■ **WHAT YOU SHOULD DO**
Examine the data line by line and report how many lines include the word "computer", with no additional output.

■ **RECORD EXCERPTS**
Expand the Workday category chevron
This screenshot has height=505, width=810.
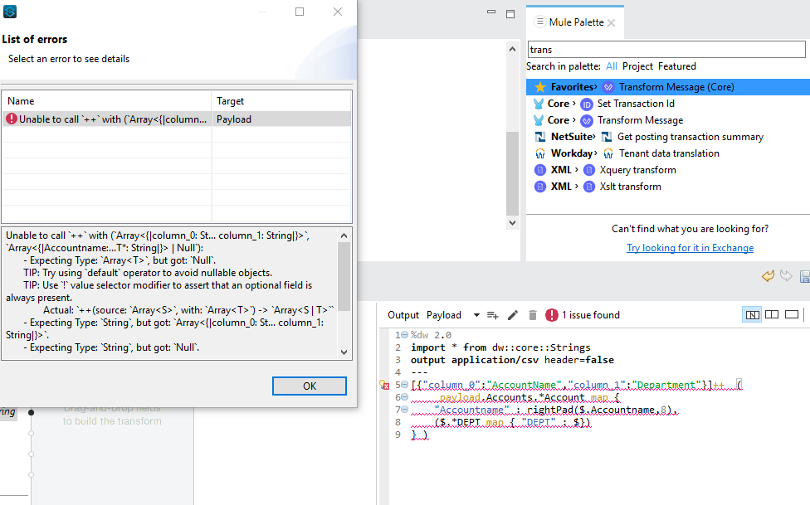pyautogui.click(x=596, y=153)
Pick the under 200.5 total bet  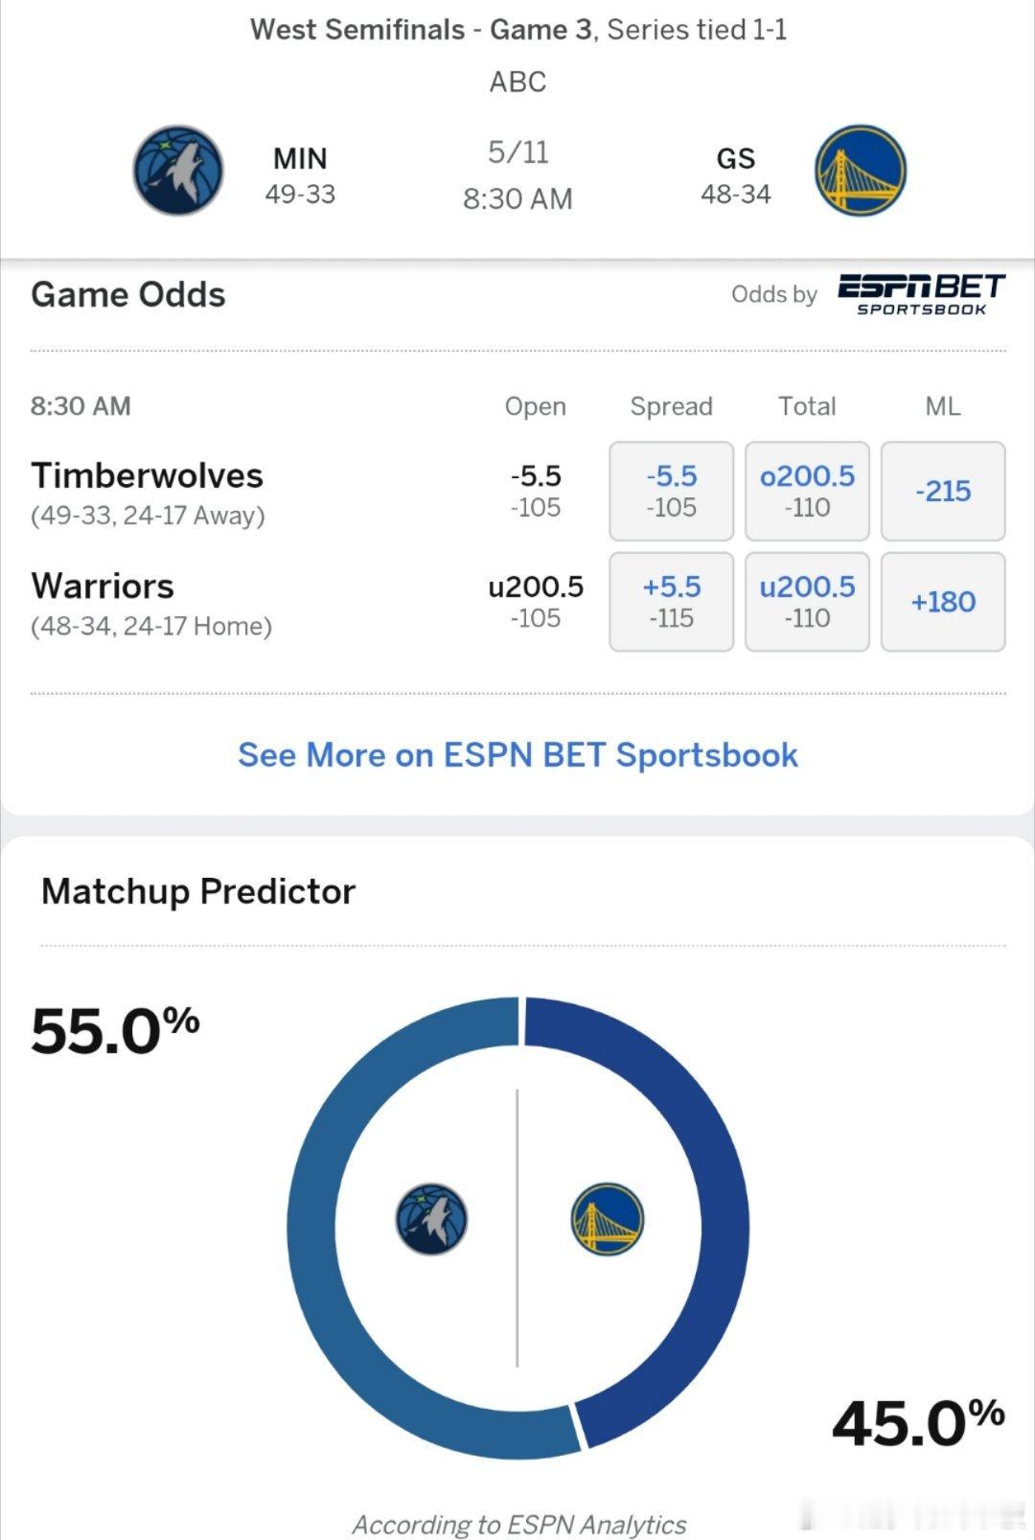pos(807,602)
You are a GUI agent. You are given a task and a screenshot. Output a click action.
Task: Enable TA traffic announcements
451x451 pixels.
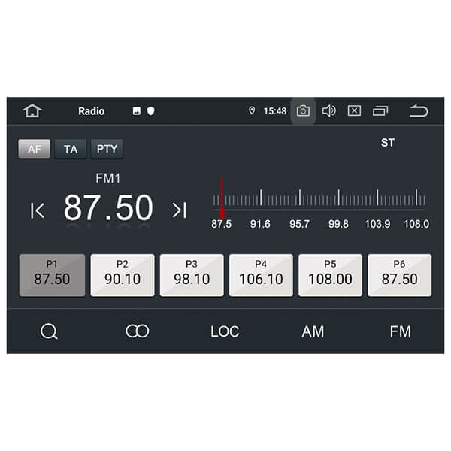[x=71, y=149]
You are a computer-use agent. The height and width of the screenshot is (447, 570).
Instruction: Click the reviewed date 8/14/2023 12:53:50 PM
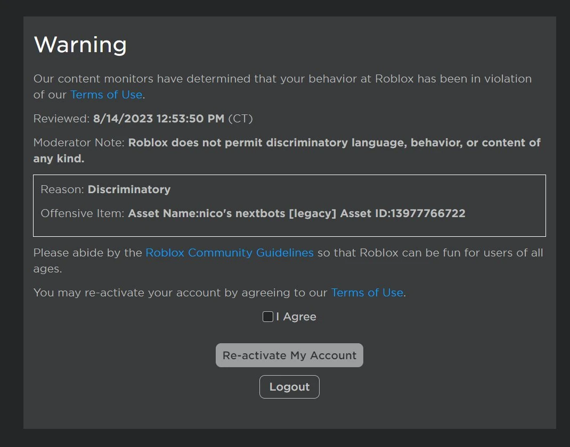coord(158,119)
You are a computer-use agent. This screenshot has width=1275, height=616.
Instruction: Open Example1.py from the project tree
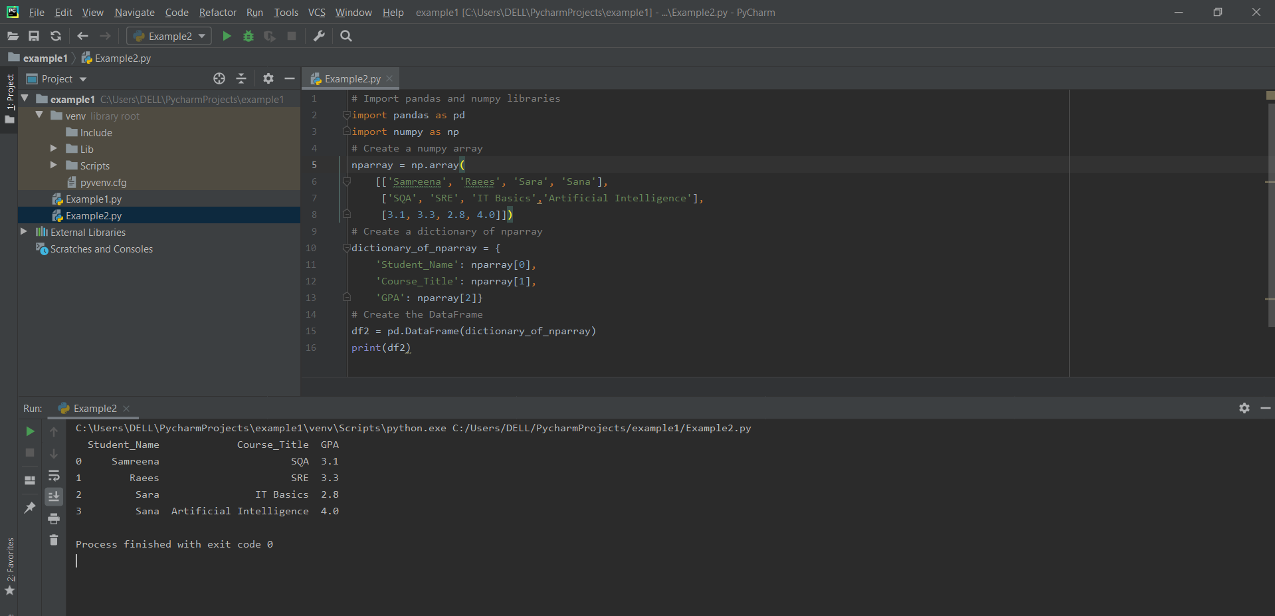(94, 199)
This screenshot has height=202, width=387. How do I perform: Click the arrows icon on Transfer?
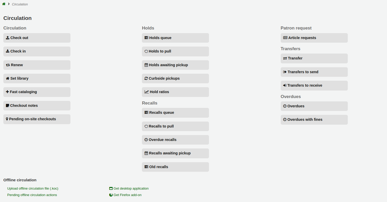[285, 58]
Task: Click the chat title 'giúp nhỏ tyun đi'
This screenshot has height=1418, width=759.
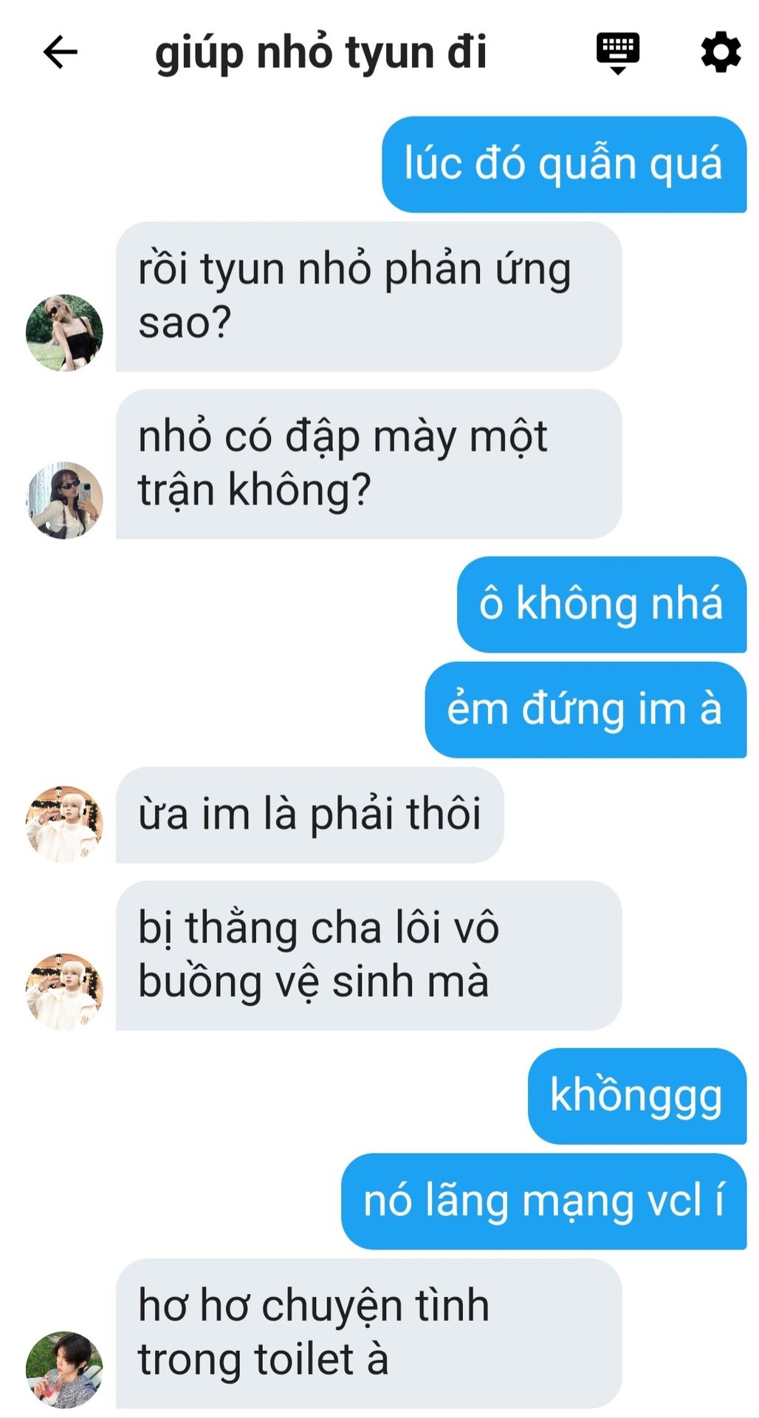Action: (x=320, y=52)
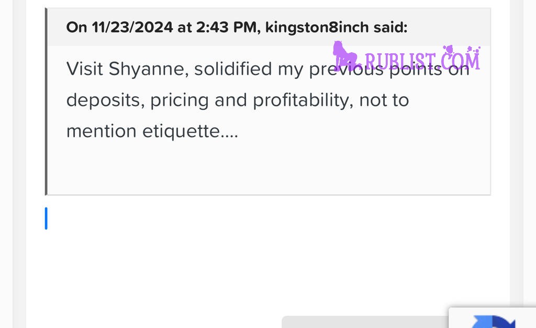Click the word 'said:' in quote header
This screenshot has width=536, height=328.
click(390, 27)
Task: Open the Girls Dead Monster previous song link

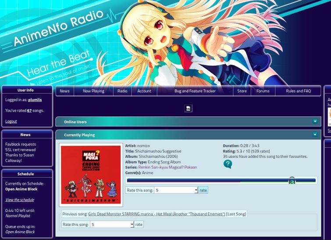Action: coord(157,214)
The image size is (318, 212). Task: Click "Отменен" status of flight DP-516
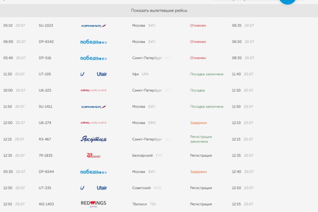198,58
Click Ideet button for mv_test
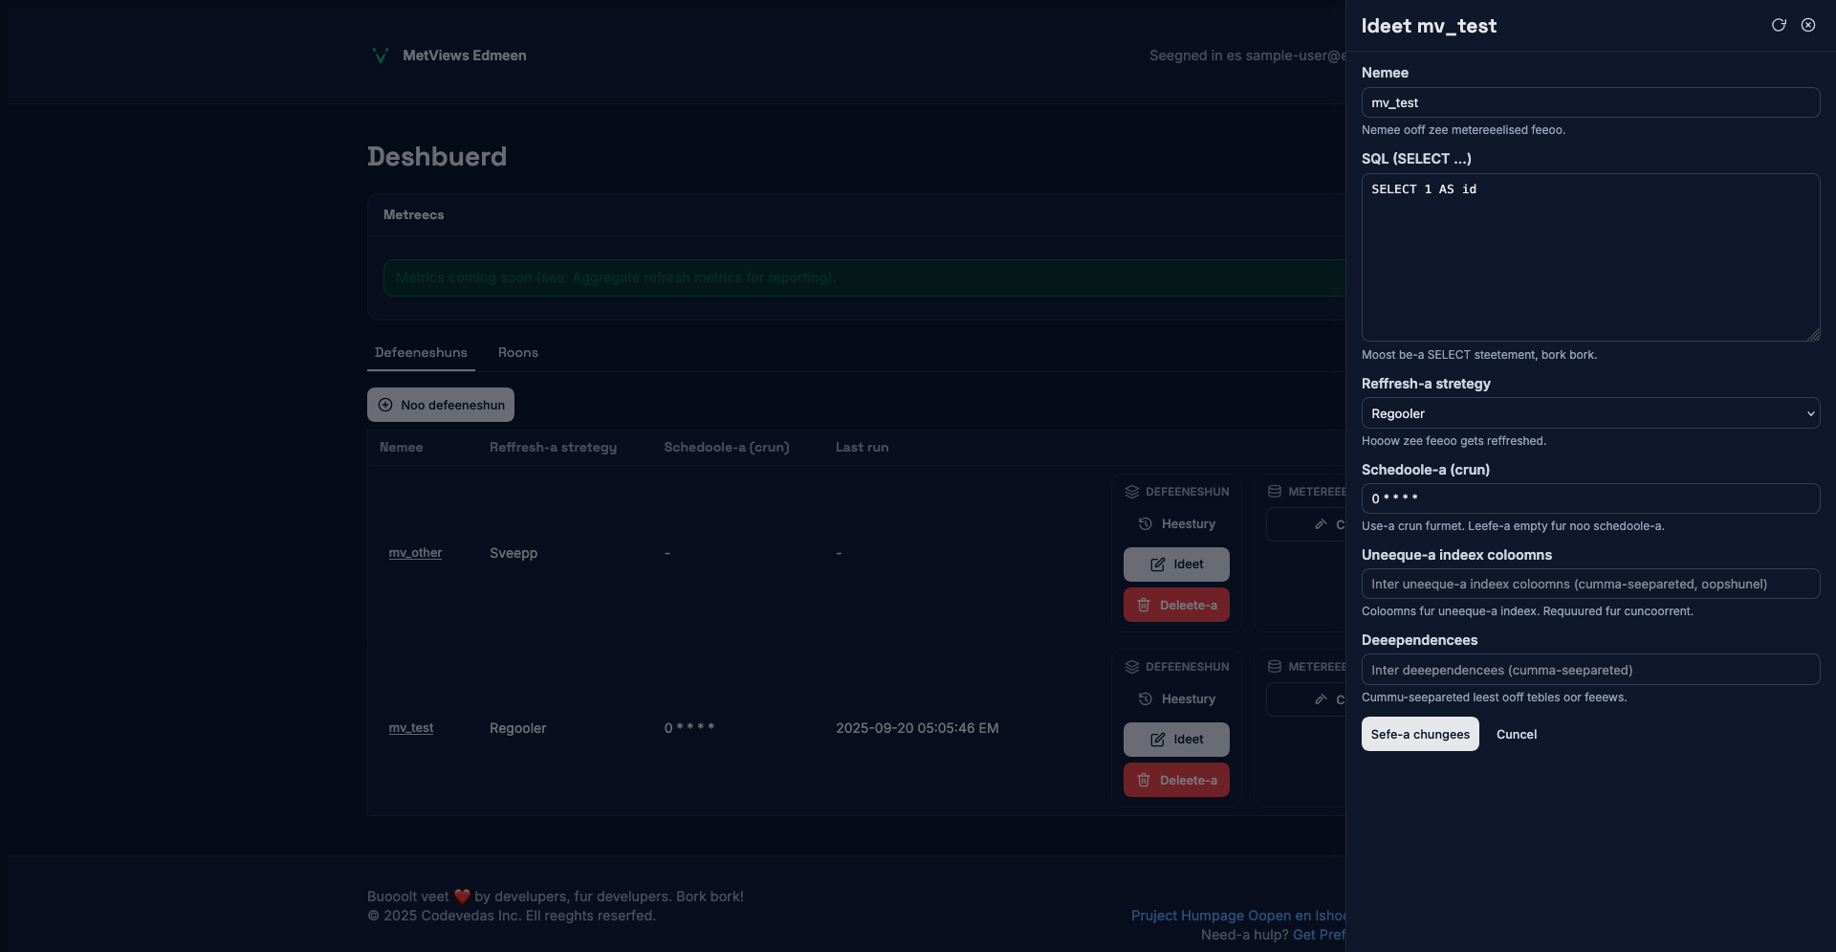Image resolution: width=1836 pixels, height=952 pixels. [1176, 740]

■ **ANSWER SECTION**
2